I wonder if the current work to add libdispatch to the existing build system will make it easier to add something like this.

/Daniel

···

On 20 Jan 2016, at 21:36, Tony Parker <anthony.parker@apple.com> wrote:

Hi Daniel,

On Jan 20, 2016, at 7:21 AM, Daniel Eggert <danieleggert@me.com> wrote:

On 19 Jan 2016, at 18:56, Tony Parker <anthony.parker@apple.com> wrote:

On Linux, I expect there to be no overlay. Instead we will just have a module map and swift files created by the dispatch project itself.
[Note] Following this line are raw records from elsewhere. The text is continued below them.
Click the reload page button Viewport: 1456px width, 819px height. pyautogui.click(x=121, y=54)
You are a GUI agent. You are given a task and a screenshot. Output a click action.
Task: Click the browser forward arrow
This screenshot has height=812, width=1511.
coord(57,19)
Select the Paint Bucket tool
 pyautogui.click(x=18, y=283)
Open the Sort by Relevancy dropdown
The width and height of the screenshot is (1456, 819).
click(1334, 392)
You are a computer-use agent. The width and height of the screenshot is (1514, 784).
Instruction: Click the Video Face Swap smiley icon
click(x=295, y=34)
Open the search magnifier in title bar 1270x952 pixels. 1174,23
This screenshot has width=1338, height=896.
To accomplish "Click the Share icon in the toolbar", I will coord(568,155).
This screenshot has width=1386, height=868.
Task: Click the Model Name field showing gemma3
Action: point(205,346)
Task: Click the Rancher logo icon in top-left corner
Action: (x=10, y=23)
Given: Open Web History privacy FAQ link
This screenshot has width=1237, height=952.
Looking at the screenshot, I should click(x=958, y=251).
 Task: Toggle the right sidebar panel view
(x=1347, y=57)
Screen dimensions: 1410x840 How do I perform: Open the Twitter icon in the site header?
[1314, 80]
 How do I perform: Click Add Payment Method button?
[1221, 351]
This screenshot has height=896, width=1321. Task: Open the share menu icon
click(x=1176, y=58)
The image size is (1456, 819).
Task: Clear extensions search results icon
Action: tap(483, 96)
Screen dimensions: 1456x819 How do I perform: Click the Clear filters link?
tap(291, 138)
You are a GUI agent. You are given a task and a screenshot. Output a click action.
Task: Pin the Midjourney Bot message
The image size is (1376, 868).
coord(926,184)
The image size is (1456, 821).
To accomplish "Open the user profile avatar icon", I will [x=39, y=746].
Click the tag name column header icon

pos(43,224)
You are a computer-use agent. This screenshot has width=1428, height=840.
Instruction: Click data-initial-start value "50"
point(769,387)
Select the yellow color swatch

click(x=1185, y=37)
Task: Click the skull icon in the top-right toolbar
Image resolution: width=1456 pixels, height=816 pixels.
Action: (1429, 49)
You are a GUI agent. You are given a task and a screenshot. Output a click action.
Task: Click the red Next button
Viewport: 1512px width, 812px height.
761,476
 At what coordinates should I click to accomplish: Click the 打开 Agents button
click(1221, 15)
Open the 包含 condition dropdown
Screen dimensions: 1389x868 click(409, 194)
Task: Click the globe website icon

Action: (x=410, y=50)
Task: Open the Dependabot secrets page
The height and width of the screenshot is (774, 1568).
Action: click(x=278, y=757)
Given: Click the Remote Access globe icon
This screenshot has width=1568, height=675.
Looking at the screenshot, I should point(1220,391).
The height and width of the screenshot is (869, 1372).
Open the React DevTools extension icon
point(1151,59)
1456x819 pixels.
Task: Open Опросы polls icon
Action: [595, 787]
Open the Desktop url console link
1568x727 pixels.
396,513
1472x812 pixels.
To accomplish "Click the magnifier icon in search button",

This is what we do for Foundation, and it does require that stuff in the Darwin overlay is duplicated as part of the swift-corelibs-foundation project for Linux.

Hi Tony,

Could you elaborate a bit more on this works?

I’d like to try to take a stab at adding Swift file(s) to swift-corelibs-libdispatch -- but I’m not sure how this would be done.

/Daniel

For Foundation, we create a static library for the C portion of (this is CoreFoundation), then link it with the resulting dylib created from the Swift portion. The idea was that no one should use the C stuff directly. I’m not sure if this will work for dispatch - I haven’t tried it myself. We’re in very new territory here so I think we’ll have to experiment with a few things and see what works. I expect to find issues in clang’s support for this.